5 feb 2021

¡Cuando me amé de verdad!


 Cuando me amé de verdad, comprendí que en cualquier
circunstancia, yo estaba en el lugar correcto, en la hora
  correcta y en el momento exacto. Entonces, pude relajarme.
Hoy sé que eso tiene un nombre; autoestima.

Cuando me amé de verdad, dejé de desear que mi vida
fuera diferente y comencé a aceptar todo lo que acontece
  y que contribuye a mi crecimiento. Eso se llama "madurez".

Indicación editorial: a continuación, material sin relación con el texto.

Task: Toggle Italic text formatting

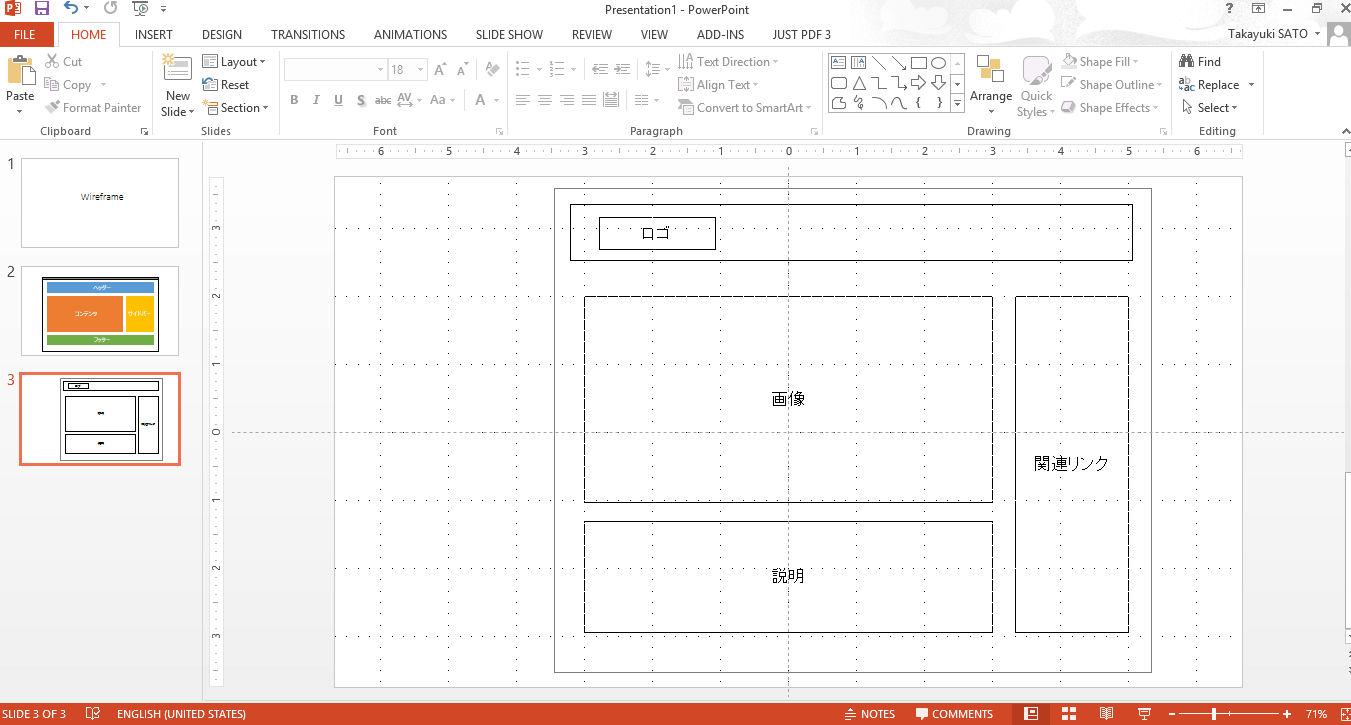Action: click(x=316, y=100)
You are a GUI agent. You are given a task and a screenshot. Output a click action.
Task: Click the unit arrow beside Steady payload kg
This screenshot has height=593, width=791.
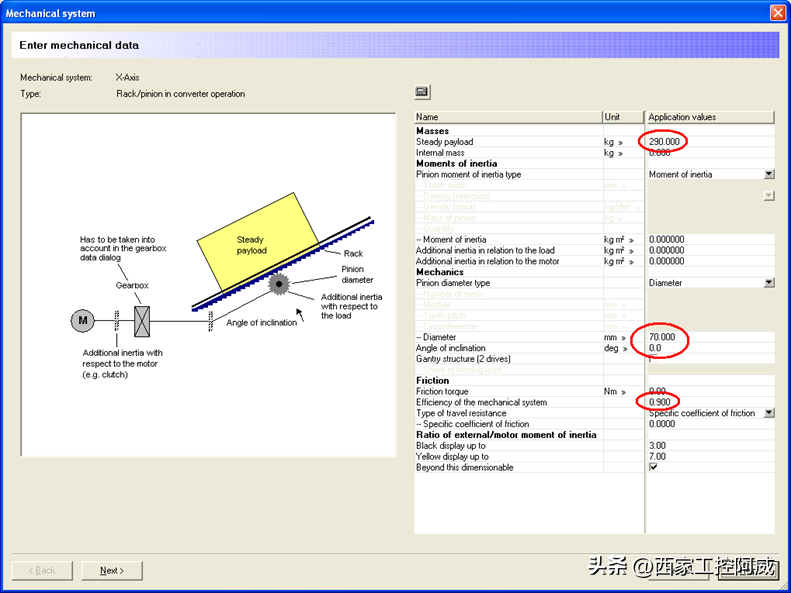(x=621, y=142)
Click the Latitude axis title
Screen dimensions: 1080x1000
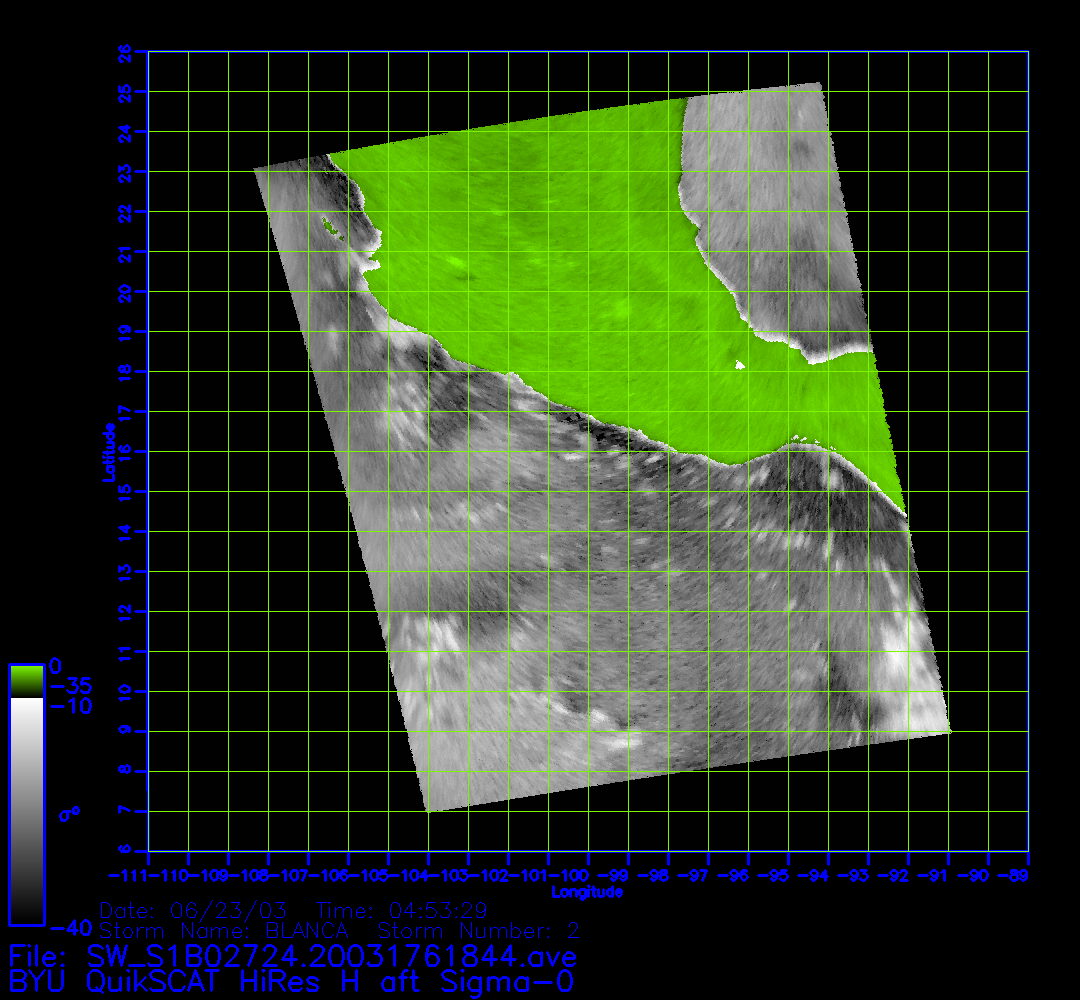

Cuando me amé de verdad empecé a librarme de todo 
lo que no fuese saludable: personas y situaciones, todo y
 cualquier cosa que me empujara hacia abajo. Al principio,
 mi razón llamó "egoísmo" a esa actitud. Hoy sé que se llama
"amor hacia uno mismo".
 
  Cuando me amé de verdad, desistí de querer tener siempre
la razón y así erré menos veces. Hoy descubrí que eso se
llama "humildad".

Cuando me amé de verdad, desistí de quedar reviviendo el
 pasado y preocuparme por mi futuro. Ahora, me mantengo
 en el presente, que es donde la vida acontece. Hoy vivo un
día a la vez. Y eso se llama "plenitud".
 
 Cuando me amé de verdad, comprendí que mi mente puede
atormentarme y decepcionarme. Pero cuando yo la coloco
al servicio de mi corazón, es una valiosa aliada. ¡Y eso se
llama "saber vivir"!

No debemos tener miedo a cuestionarnos o
afrontarnos. De hecho, hasta los planetas chocan
y del caos suelen nacer la mayoría de las estrellas.